Anyway, the other big news regarding the LH PID is the fact that it is up for renewal in 2015. That means Stewart and the PID board are getting busy organizing database of property owners in the PID boundaries whose signatures they will need to obtain in order to renew the PID. Signatures and the rest of the paperwork will be due next April, so the renewal hopefully will be approved after that. For more about what a City of Dallas PID actually is, go here.

The current PID boundaries include a wide parameter around Lake Highlands Town Center, but Stewart says the organization hopes to expand. She’s not quite ready to pinpoint the boundaries yet, but this would mean more Lake Highlands land covered by the improvement district.

PID administrators need to talk to the property owners inside the current PID as well as those in the prospective expanded PID borders to determine the level of support as well as hammer out the specifics, Stewart explains.
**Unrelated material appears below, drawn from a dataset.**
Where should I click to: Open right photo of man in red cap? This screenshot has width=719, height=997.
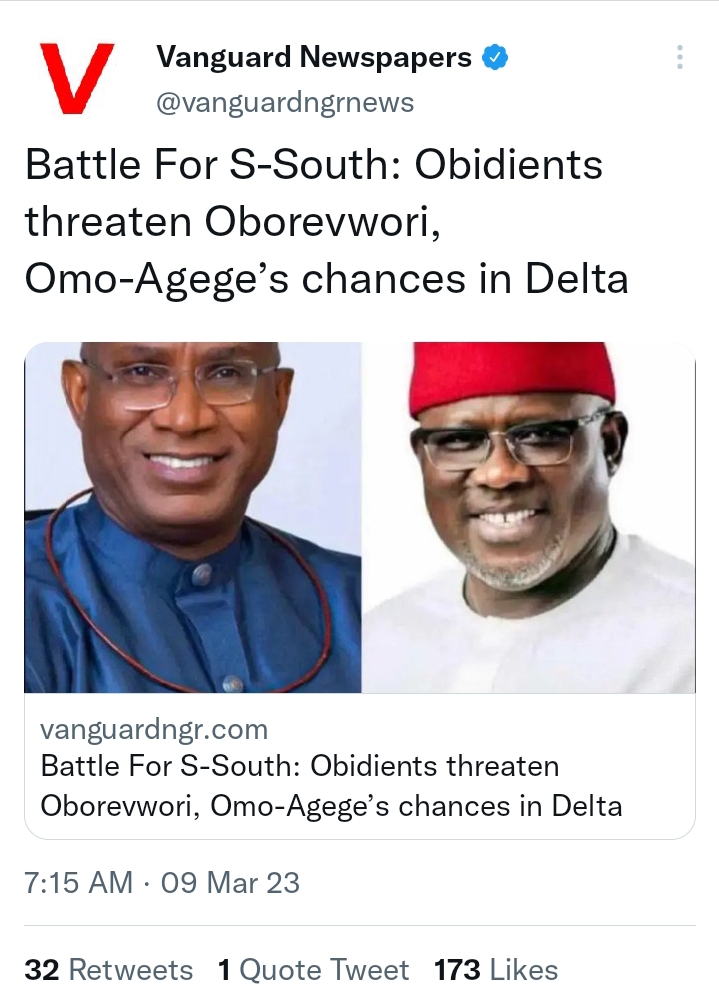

Summary from a recent Advocate story about what the PID does:

Several years ago when developers began planning the Lake Highlands Town Center, they initiated the process of creating a Public Improvement District, commonly known as a PID, around the property. A PID, an agreement between landowners and local government, provides an avenue for the improvement of infrastructure, safety and economic growth in an established area. While Lake Highlands boasts a wealth of beautiful homes, parks and trails, reputable schools and development potential, it also includes plenty of problematic apartment and condominium properties, families living in poverty, sketchy businesses and high-crime hotspots, which are some of the reasons a PID arguably was in order. In the six years since the LHPID inception, significant relationships among apartment managers and representatives of the PID and government have been forged, crime has dropped and aesthetics have improved.